SUPPLIED PASSAGE:
CASE STUDY #2

Confusing Connectors

This device is a controller for a heated mattress for use during lengthy surgery, to keep the patient warm (see left, front, and right views). Using the controller is simple in concept: plug in and turn on the controller, plug in the cable from the matttress, set the desired temperature.

The functionality of the controller was also conceptually simple: the controller provided power to a heating element in the mattress, a temperature sensor in the mattress allowed the controller to sense and maintain the desired temperature.

In this case the patient, who was lying supine on the mattress during surgery received a burn on the back of her thigh. As is common with medical liability cases, there were many factors to consider; in this case, for example, the patient not only received a burn but the burned area subsequently became infected. The engineering question was the extent to which the controller system contributed to the patient injuries.

It was clear upon initial examination that the location of the patient’s burn coincided with the location of a burned area on the surface of the mattress. Beneath the burned area of the mattress was a small electronic circuit board. Further examination revealed that the temperature sensing component of the circuit board (a thermistor) had overheated, possibly because it had experienced electrical current leveles to cause substantial heating.

ACTIVITY: Continue the case study on the heated surgical mattress controller from the point where it ends. The items that follow have no connection to the case study on the heated surgical mattress controller.

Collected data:
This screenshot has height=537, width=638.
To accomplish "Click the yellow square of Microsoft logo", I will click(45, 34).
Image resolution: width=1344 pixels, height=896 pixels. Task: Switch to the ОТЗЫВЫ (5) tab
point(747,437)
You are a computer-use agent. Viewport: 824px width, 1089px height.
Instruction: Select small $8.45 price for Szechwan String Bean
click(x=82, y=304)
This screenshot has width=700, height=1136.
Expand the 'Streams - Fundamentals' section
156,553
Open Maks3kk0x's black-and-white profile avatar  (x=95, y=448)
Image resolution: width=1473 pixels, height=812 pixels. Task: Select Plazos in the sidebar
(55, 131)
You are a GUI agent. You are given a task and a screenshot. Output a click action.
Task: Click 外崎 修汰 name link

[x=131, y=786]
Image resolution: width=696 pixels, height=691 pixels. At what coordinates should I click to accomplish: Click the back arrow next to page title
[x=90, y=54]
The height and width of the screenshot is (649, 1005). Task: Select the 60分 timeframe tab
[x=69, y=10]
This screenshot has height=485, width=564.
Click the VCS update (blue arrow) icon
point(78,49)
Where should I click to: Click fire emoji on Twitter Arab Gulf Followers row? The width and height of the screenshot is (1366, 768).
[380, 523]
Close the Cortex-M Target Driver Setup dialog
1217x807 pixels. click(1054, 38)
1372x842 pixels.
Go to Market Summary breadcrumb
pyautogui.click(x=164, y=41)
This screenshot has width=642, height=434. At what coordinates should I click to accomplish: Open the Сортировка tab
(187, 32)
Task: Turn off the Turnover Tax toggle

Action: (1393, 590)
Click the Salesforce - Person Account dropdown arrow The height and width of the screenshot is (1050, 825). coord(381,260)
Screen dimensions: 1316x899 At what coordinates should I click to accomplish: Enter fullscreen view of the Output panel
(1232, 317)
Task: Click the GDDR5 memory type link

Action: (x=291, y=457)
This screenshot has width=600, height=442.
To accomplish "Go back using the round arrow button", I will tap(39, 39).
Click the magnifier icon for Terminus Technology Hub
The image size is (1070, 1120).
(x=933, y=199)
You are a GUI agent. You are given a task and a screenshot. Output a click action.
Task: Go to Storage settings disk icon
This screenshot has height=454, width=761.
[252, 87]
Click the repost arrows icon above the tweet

RESULT:
The proximate cause was most probably misconnection of the mattress cable to the controller. The cable was supposed to be connected to a receptacle on the left side of the controller. In this configuration the controller worked as intended. However, there was a very similar (but not identical) receptacle on the right side of the controller. It was possible to partially insert the mattress cable into the right-hand receptacle. In that configuration, electrical power was inappropriately directed to the thermistor, causing it to overheat.

Design issues: The use of similar connectors invited misconnection. The lack of labeling on the controller made misconnection more likely. The lack of clear instructions and illustrations in the user manual also made misconnection more likely.

Matt Baretich was deposed and the case was subsequently settled out of court.